President's Message 7/9/2020

9 July 2020

Dear friends,

We often turn to our Jewish faith for deliverance from the scourge of disease. In Exodus 15:26, the Lord is presented as the Healer who will put no disease upon those who diligently heed his voice. So it is once again that we turn to our Creator for solace. It is in this time of need that we must also ensure that people's expressions of faith are protected from the damaging effects of the COVID-19 pandemic. People attending services in our synagogue for healing must not return home with the very illness from which they are seeking refuge. Yet, this is a pressing and painfully real threat.

The coronavirus public health threat takes nothing away from us yearning to gather with other members of our community. If anything, the threat strengthens this desire. Indeed, in each other's company, we seek refuge, comfort and hope; from our Rabbi, we seek help, guidance and affirmation. Religion is by its very nature both an individual act and a group practice. For Congregation Or Shalom, it is important to gather for worship.

But these two interests, the yearning to gather and the public health imperative, cannot be more diametrically opposed and we seek to thread a path forward between the two. We must acknowledge people's fundamental need to gather for services, while the public health concerns and strong recommendations against high-risk practices (in a public health sense) such as singing are counseling the opposite.

It is our priority to keep our members, their families, our Rabbi and our employees healthy, as we remain in the midst of the pandemic. As a Jewish organization, we are guided by the following values :

Pikuah Nefesh – "Safeguarding Life" is a bedrock principle of Jewish law, and supersedes most other obligations or mitzvot. To that end, we must ensure that any steps towards restoring physical proximity place preserving life first and foremost.

Sakanat Nefeshot – "Endangering Life" – members, staff, and clergy should not be in positions where they will be unduly endangering their own lives or the lives of their families due to pressure to restore activities. We must honor the needs of those who lead or participate in our communities when they have individual circumstances requiring the need to reduce risk to themselves or to those with whom they live.

She'at Hadehak – "Extraordinary Moment" – Jewish life has always made adjustments in times of emergency and crisis. We will need to come to terms with the fact that this crisis may last for well over a year, and that we will need to continue to change our expectations and operations. We will need continued flexibility in Jewish practice informed by our commitment to authentic modes of interpretation of our tradition.
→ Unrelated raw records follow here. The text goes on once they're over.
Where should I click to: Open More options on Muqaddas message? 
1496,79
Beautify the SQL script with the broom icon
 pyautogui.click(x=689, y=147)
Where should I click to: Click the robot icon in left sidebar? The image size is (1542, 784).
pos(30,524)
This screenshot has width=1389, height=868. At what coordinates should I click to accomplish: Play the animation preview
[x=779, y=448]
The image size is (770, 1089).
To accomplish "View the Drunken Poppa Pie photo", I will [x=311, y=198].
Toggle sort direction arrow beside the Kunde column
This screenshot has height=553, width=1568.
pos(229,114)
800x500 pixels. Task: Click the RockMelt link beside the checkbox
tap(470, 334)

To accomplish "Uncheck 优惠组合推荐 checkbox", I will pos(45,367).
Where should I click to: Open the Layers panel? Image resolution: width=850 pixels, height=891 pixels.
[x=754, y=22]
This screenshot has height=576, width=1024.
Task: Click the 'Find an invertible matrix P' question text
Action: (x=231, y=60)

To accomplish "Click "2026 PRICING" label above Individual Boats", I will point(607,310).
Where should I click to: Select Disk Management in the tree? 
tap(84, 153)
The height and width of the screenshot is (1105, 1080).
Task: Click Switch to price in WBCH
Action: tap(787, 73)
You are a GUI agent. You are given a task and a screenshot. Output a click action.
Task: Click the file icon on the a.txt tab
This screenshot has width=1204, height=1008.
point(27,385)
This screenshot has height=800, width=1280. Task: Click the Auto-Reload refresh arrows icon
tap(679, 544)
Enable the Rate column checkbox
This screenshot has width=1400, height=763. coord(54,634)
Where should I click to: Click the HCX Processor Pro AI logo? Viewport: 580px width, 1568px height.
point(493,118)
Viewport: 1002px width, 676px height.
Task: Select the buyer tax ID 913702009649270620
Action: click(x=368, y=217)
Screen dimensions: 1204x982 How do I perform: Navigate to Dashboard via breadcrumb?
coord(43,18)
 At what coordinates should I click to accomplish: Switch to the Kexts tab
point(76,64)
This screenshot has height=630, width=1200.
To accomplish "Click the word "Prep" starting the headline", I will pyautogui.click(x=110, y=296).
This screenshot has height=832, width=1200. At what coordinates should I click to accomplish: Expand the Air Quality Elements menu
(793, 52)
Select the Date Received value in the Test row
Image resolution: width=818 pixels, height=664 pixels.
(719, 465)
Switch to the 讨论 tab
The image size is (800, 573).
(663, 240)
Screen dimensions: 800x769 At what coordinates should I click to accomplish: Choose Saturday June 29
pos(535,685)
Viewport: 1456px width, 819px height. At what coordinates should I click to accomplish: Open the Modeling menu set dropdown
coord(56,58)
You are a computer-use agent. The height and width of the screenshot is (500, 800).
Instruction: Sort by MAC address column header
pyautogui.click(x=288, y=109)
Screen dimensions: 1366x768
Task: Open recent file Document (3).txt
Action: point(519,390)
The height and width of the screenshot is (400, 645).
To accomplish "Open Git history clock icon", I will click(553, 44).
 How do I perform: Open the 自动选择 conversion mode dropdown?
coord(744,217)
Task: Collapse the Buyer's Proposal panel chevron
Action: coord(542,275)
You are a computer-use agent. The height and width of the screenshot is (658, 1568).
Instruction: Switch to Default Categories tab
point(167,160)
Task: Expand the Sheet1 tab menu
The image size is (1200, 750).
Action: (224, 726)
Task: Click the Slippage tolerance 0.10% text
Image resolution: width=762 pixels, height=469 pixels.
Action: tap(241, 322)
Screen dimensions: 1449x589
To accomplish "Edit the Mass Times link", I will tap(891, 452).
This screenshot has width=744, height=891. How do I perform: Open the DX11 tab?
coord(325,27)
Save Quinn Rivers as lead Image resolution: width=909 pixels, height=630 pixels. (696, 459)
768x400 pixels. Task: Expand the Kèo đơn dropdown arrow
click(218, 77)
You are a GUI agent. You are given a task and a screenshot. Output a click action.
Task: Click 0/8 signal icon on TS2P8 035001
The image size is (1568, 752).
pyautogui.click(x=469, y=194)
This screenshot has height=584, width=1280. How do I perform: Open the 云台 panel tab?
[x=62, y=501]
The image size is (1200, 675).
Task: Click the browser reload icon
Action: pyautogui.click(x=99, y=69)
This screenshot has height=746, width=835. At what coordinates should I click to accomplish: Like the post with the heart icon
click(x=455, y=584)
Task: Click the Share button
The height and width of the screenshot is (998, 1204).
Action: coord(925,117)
Kol Yisrael Areivim Zeh Bazeh – "We Are Responsible for One Another" – It's our job to look out for the mental and physical health and safety of one another. Those who have resources need to give tzedakah to help others and to sustain our institutions. Our members are connected to others outside our community, and our policies and activities affect the broader rate of infection. And we must be sure that we act in ways in which clergy, staff, and participants do not feel discriminated against or unduly disadvantaged based on their health needs.

Hesed – "Profound Love and Kindness" – Decisions around our operations and the risks involved create uncertainty, grief, and anxiety, and we must act with tremendous love and kindness towards the members of our families, communities, and the world at large.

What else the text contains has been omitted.